* [EXERCISE OBJECTIVE] Turn each line of the material below into a JSON list of strings, one string per line, and leave out any blank lines.

* [WORKING DATA]
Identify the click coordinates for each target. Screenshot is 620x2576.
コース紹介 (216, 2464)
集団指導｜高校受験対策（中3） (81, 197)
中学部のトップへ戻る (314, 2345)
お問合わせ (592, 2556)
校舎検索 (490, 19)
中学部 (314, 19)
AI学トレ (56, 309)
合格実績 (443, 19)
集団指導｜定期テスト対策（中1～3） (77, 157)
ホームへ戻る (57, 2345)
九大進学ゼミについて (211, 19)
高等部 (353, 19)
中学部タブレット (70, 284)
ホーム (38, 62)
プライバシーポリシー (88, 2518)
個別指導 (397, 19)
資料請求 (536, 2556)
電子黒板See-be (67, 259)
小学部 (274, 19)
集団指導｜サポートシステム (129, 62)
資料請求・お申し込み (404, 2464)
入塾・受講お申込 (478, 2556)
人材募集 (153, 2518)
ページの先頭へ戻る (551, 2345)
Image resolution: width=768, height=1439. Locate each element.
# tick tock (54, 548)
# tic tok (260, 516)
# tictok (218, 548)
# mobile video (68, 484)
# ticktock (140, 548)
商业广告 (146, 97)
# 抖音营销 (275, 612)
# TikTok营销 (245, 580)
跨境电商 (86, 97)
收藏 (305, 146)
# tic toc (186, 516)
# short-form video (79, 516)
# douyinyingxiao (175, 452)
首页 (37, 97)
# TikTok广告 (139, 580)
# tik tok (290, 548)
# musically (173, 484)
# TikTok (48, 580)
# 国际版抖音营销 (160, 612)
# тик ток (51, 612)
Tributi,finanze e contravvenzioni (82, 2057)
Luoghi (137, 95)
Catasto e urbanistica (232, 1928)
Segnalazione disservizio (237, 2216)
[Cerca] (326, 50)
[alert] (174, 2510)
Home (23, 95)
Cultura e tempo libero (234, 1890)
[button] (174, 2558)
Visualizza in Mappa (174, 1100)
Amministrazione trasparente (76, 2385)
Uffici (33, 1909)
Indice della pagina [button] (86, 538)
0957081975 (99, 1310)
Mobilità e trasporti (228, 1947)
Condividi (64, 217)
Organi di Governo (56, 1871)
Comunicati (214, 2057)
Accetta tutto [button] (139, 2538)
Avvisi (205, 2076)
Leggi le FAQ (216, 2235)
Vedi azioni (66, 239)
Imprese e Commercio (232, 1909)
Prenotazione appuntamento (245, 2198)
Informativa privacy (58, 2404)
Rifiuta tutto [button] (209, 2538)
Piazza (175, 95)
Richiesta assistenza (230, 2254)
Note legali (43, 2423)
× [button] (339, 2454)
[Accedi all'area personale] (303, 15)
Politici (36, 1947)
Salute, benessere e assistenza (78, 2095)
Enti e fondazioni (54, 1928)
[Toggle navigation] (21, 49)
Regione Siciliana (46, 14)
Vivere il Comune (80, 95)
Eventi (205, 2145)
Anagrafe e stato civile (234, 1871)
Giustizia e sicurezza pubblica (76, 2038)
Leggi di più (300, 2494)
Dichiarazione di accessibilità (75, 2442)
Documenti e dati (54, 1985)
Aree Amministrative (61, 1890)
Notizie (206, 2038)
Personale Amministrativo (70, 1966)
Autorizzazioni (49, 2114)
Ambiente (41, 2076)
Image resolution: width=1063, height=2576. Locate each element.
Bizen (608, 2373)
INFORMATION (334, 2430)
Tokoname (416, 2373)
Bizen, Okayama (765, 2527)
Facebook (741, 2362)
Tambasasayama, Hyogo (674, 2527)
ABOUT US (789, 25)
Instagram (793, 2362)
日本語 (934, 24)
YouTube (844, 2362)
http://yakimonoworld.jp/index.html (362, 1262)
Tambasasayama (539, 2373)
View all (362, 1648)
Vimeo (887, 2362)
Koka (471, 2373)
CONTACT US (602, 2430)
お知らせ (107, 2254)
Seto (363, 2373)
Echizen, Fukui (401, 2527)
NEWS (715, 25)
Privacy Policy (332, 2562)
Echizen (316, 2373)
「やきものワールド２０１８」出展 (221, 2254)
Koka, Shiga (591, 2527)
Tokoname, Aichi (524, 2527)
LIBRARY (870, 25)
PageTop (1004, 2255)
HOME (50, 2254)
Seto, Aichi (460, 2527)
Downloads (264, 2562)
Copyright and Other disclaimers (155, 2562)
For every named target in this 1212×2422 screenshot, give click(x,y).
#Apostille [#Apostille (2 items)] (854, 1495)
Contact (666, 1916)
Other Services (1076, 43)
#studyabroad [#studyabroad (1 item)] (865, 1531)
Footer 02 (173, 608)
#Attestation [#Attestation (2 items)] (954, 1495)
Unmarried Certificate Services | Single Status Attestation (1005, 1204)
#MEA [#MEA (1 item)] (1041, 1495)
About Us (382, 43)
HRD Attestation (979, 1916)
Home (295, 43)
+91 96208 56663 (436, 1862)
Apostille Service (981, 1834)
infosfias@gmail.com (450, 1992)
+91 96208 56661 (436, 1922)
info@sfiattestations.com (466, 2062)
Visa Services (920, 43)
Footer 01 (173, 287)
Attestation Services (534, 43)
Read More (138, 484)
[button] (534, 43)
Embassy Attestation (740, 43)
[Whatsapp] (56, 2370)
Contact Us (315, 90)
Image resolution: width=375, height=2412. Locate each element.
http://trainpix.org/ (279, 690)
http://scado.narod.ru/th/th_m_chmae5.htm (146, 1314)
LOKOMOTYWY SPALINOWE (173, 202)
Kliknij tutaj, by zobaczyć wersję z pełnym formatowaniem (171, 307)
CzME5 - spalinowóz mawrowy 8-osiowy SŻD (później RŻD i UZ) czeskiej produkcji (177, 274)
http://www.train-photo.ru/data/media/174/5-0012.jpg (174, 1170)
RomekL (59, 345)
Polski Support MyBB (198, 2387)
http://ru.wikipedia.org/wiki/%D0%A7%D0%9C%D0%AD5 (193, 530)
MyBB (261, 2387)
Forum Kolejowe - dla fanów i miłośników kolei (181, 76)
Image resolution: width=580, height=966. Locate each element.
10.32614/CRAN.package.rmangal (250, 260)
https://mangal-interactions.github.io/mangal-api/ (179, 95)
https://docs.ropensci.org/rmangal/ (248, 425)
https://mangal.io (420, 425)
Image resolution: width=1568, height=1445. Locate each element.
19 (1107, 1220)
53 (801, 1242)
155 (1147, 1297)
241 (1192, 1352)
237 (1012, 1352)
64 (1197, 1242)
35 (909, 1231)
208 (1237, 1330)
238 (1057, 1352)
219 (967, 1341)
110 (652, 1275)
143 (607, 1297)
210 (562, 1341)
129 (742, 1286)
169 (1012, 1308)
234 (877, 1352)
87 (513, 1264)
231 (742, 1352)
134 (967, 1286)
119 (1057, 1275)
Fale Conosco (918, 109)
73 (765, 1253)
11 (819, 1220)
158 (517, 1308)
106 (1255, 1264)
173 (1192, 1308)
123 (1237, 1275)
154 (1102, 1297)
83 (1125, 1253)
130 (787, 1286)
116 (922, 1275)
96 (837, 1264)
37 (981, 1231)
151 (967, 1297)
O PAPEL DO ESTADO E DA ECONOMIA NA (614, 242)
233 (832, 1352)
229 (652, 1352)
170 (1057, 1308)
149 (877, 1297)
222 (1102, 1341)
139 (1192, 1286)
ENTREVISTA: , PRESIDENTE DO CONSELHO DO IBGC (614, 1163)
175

* [EXERCISE RESULT]
[
  "Identify the click coordinates for each target. Screenshot is 620x2576.",
  "コース紹介 (216, 2464)",
  "集団指導｜高校受験対策（中3） (81, 197)",
  "中学部のトップへ戻る (314, 2345)",
  "お問合わせ (592, 2556)",
  "校舎検索 (490, 19)",
  "中学部 (314, 19)",
  "AI学トレ (56, 309)",
  "合格実績 (443, 19)",
  "集団指導｜定期テスト対策（中1～3） (77, 157)",
  "ホームへ戻る (57, 2345)",
  "九大進学ゼミについて (211, 19)",
  "高等部 (353, 19)",
  "中学部タブレット (70, 284)",
  "ホーム (38, 62)",
  "プライバシーポリシー (88, 2518)",
  "個別指導 (397, 19)",
  "資料請求 (536, 2556)",
  "電子黒板See-be (67, 259)",
  "小学部 (274, 19)",
  "集団指導｜サポートシステム (129, 62)",
  "資料請求・お申し込み (404, 2464)",
  "入塾・受講お申込 (478, 2556)",
  "人材募集 (153, 2518)",
  "ページの先頭へ戻る (551, 2345)",
  "Image resolution: width=768, height=1439. Locate each element.",
  "# tick tock (54, 548)",
  "# tic tok (260, 516)",
  "# tictok (218, 548)",
  "# mobile video (68, 484)",
  "# ticktock (140, 548)",
  "商业广告 (146, 97)",
  "# 抖音营销 (275, 612)",
  "# TikTok营销 (245, 580)",
  "跨境电商 (86, 97)",
  "收藏 (305, 146)",
  "# tic toc (186, 516)",
  "# short-form video (79, 516)",
  "# douyinyingxiao (175, 452)",
  "首页 (37, 97)",
  "# TikTok广告 (139, 580)",
  "# tik tok (290, 548)",
  "# musically (173, 484)",
  "# TikTok (48, 580)",
  "# 国际版抖音营销 (160, 612)",
  "# тик ток (51, 612)",
  "Tributi,finanze e contravvenzioni (82, 2057)",
  "Luoghi (137, 95)",
  "Catasto e urbanistica (232, 1928)",
  "Segnalazione disservizio (237, 2216)",
  "[Cerca] (326, 50)",
  "[alert] (174, 2510)",
  "Home (23, 95)",
  "Cultura e tempo libero (234, 1890)",
  "[button] (174, 2558)",
  "Visualizza in Mappa (174, 1100)",
  "Amministrazione trasparente (76, 2385)",
  "Uffici (33, 1909)",
  "Indice della pagina [button] (86, 538)",
  "0957081975 (99, 1310)",
  "Mobilità e trasporti (228, 1947)",
  "Condividi (64, 217)",
  "Organi di Governo (56, 1871)",
  "Comunicati (214, 2057)",
  "Accetta tutto [button] (139, 2538)",
  "Avvisi (205, 2076)",
  "Leggi le FAQ (216, 2235)",
  "Vedi azioni (66, 239)",
  "Imprese e Commercio (232, 1909)",
  "Prenotazione appuntamento (245, 2198)",
  "Informativa privacy (58, 2404)",
  "Rifiuta tutto [button] (209, 2538)",
  "Piazza (175, 95)",
  "Richiesta assistenza (230, 2254)",
  "Note legali (43, 2423)",
  "× [button] (339, 2454)",
  "[Accedi all'area personale] (303, 15)",
  "Politici (36, 1947)",
  "Salute, benessere e assistenza (78, 2095)",
  "Enti e fondazioni (54, 1928)",
  "[Toggle navigation] (21, 49)",
  "Regione Siciliana (46, 14)",
  "Vivere il Comune (80, 95)",
  "Eventi (205, 2145)",
  "Anagrafe e stato civile (234, 1871)",
  "Giustizia e sicurezza pubblica (76, 2038)",
  "Leggi di più (300, 2494)",
  "Dichiarazione di accessibilità (75, 2442)",
  "Documenti e dati (54, 1985)",
  "Aree Amministrative (61, 1890)",
  "Notizie (206, 2038)",
  "Personale Amministrativo (70, 1966)",
  "Autorizzazioni (49, 2114)",
  "Ambiente (41, 2076)",
  "Image resolution: width=1063, height=2576. Locate each element.",
  "Bizen (608, 2373)",
  "INFORMATION (334, 2430)",
  "Tokoname (416, 2373)",
  "Bizen, Okayama (765, 2527)",
  "Facebook (741, 2362)",
  "Tambasasayama, Hyogo (674, 2527)",
  "ABOUT US (789, 25)",
  "Instagram (793, 2362)",
  "日本語 (934, 24)",
  "YouTube (844, 2362)",
  "http://yakimonoworld.jp/index.html (362, 1262)",
  "Tambasasayama (539, 2373)",
  "View all (362, 1648)",
  "Vimeo (887, 2362)",
  "Koka (471, 2373)",
  "CONTACT US (602, 2430)",
  "お知らせ (107, 2254)",
  "Seto (363, 2373)",
  "Echizen, Fukui (401, 2527)",
  "NEWS (715, 25)",
  "Privacy Policy (332, 2562)",
  "Echizen (316, 2373)",
  "「やきものワールド２０１８」出展 (221, 2254)",
  "Koka, Shiga (591, 2527)",
  "Tokoname, Aichi (524, 2527)",
  "LIBRARY (870, 25)",
  "PageTop (1004, 2255)",
  "HOME (50, 2254)",
  "Seto, Aichi (460, 2527)",
  "Downloads (264, 2562)",
  "Copyright and Other disclaimers (155, 2562)",
  "For every named target in this 1212×2422 screenshot, give click(x,y).",
  "#Apostille [#Apostille (2 items)] (854, 1495)",
  "Contact (666, 1916)",
  "Other Services (1076, 43)",
  "#studyabroad [#studyabroad (1 item)] (865, 1531)",
  "Footer 02 (173, 608)",
  "#Attestation [#Attestation (2 items)] (954, 1495)",
  "Unmarried Certificate Services | Single Status Attestation (1005, 1204)",
  "#MEA [#MEA (1 item)] (1041, 1495)",
  "About Us (382, 43)",
  "HRD Attestation (979, 1916)",
  "Home (295, 43)",
  "+91 96208 56663 (436, 1862)",
  "Apostille Service (981, 1834)",
  "infosfias@gmail.com (450, 1992)",
  "+91 96208 56661 (436, 1922)",
  "info@sfiattestations.com (466, 2062)",
  "Visa Services (920, 43)",
  "Footer 01 (173, 287)",
  "Attestation Services (534, 43)",
  "Read More (138, 484)",
  "[button] (534, 43)",
  "Embassy Attestation (740, 43)",
  "[Whatsapp] (56, 2370)",
  "Contact Us (315, 90)",
  "Image resolution: width=375, height=2412. Locate each element.",
  "http://trainpix.org/ (279, 690)",
  "http://scado.narod.ru/th/th_m_chmae5.htm (146, 1314)",
  "LOKOMOTYWY SPALINOWE (173, 202)",
  "Kliknij tutaj, by zobaczyć wersję z pełnym formatowaniem (171, 307)",
  "CzME5 - spalinowóz mawrowy 8-osiowy SŻD (później RŻD i UZ) czeskiej produkcji (177, 274)",
  "http://www.train-photo.ru/data/media/174/5-0012.jpg (174, 1170)",
  "RomekL (59, 345)",
  "Polski Support MyBB (198, 2387)",
  "http://ru.wikipedia.org/wiki/%D0%A7%D0%9C%D0%AD5 (193, 530)",
  "MyBB (261, 2387)",
  "Forum Kolejowe - dla fanów i miłośników kolei (181, 76)",
  "Image resolution: width=580, height=966. Locate each element.",
  "10.32614/CRAN.package.rmangal (250, 260)",
  "https://mangal-interactions.github.io/mangal-api/ (179, 95)",
  "https://docs.ropensci.org/rmangal/ (248, 425)",
  "https://mangal.io (420, 425)",
  "Image resolution: width=1568, height=1445. Locate each element.",
  "19 (1107, 1220)",
  "53 (801, 1242)",
  "155 (1147, 1297)",
  "241 (1192, 1352)",
  "237 (1012, 1352)",
  "64 (1197, 1242)",
  "35 (909, 1231)",
  "208 (1237, 1330)",
  "238 (1057, 1352)",
  "219 (967, 1341)",
  "110 (652, 1275)",
  "143 (607, 1297)",
  "210 (562, 1341)",
  "129 (742, 1286)",
  "169 (1012, 1308)",
  "234 (877, 1352)",
  "87 (513, 1264)",
  "231 (742, 1352)",
  "134 (967, 1286)",
  "119 (1057, 1275)",
  "Fale Conosco (918, 109)",
  "73 (765, 1253)",
  "11 (819, 1220)",
  "158 (517, 1308)",
  "106 (1255, 1264)",
  "173 (1192, 1308)",
  "123 (1237, 1275)",
  "154 (1102, 1297)",
  "83 (1125, 1253)",
  "130 (787, 1286)",
  "116 (922, 1275)",
  "96 (837, 1264)",
  "37 (981, 1231)",
  "151 (967, 1297)",
  "O PAPEL DO ESTADO E DA ECONOMIA NA (614, 242)",
  "233 (832, 1352)",
  "229 (652, 1352)",
  "170 (1057, 1308)",
  "149 (877, 1297)",
  "222 (1102, 1341)",
  "139 (1192, 1286)",
  "ENTREVISTA: , PRESIDENTE DO CONSELHO DO IBGC (614, 1163)",
  "175"
]